Para ela, no entanto, a questão do estereótipo de gênero ainda é difícil na França. "Em lojas mais voltadas para tudo o que é natural e pedagógico, encontram-se brinquedos com menos separação entre meninos e meninas. Isso já tem um tempo. Nas lojas especializadas em brinquedos destinadas ao grande público, no entanto, existe uma pequena evolução", avalia. "Mas ainda é muito marcado. Tudo o que é cintilante, colorido, estará nas prateleiras das meninas nas lojas, e não no corredor misto", diz.

"Na França, muito mais do que no Brasil, pais e mães autorizam que as crianças percorram as prateleiras de brinquedos dedicados ao 'gênero oposto'. Pelo fato da escola, aqui, já abordar isso de uma maneira mais neutra, desde que as crianças são pequenas. Se você vai numa escola infantil francesa, há todos os tipos de brinquedos disponíveis para todas as crianças, carrinhos, bonecas. Minhas filhas desde pequenas sempre tiveram acesso a tudo isso, e eu acho que dá uma neutralidade muito grande", diz Enderlé, que mora na França há 15 anos. "Para os meninos, continua a ser mais difícil. Aqui, fantasia é brinquedo, então você vai ver muita menina vestida de pirata, de super herói, mas ver um menino vestido de princesa vai ser mais difícil", avalia.

Liberdade para escolher 

A liberdade da performance de gênero é presente na escola. "Tanto no ensino público quanto no privado", diz a professora Patricia Enderlé. "A maioria das escolas privadas aqui tem contrato com o governo, então o programa que elas devem seguir é o mesmo", lembra. "Desde o maternal, na França, não vai ter o cantinho rosa e o azul. Desde o ano passado, a pauta de gênero entrou no programa referencial das escolas", conta.

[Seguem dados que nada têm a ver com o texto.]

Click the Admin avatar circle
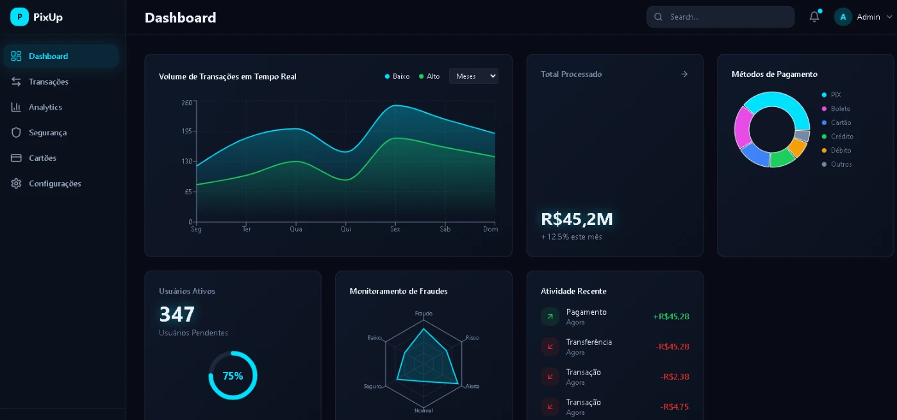Screen dimensions: 897x420 click(843, 17)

Juliah, de 14 anos, conta que sempre preferiu o playmobil, patins e patinete às tradicionais bonecas. "Uma vez, quando eu tinha 6 anos, eu estava vestida de cachorro, em vez de de princesa, na escola, e os colegas me disseram que aquilo não era coisa de menina", recorda-se. "Ainda não há muito preconceito, por exemplo, na escola. A jovem, que derrubou preconceitos ao ser uma das meninas aceitas na prestigiosa escola de formação dos "pompiers", os bombeiros franceses, diz que, ao se tornar adolescente, aumenta a pressão para ser "mais feminina". "Ainda existem colegas muito imaturos. Quando não correspondemos ao estereótipo de gênero, vemos muito sexismo", conta. "Sobretudo entre os bombeiros. É como no Exército, há muito mais homens do que mulheres", diz.

Horror da cor rosa

“Nunca doei brinquedos”, conta Naima de Piero, mãe de três crianças. “As bonecas da minha filha são herdadas pelo menorzinho. Ele adora, coloca no carrinho para passear. Já minha filha odeia rosa. Uma vez ela queria um carrinho de boneca, mas não queria que fosse rosa. Foi quase impossível de achar. Tive que encomendar na Alemanha”, diverte-se.

“O que eu acho impressionante é que, para menina, você tem o ferro para passar roupa, máquina de lavar... E, para os meninos, coisas de construção. Como se uma menina não pudesse usar um martelo ou um menino não pudesse tocar numa máquina de lavar roupas”, diz Naima. “Tem uma revista feminista para meninas que se chama Tchika que está com uma campanha ótima chamada #UnPouponPourUnGarçon (Uma boneca para os meninos, em português). Mandei uma foto dos meus filhos que foi publicada por eles. Mas o que você ainda vê de reação, até de mães da minha idade, com medo de ‘zoarem’ os filhos na escola, é impressionante. Se a gente não fizer, quem é que vai fazer?”, questiona.

“Moro num bairro popular e o Ernesto, quando sai com o carrinho de bebê, as pessoas ainda olham meio esquisito”, conta. “Mas é muito melhor do que no Brasil”, compara. “Mesmo porque, aqui os pais ajudam nesse sentido”, diz Naima.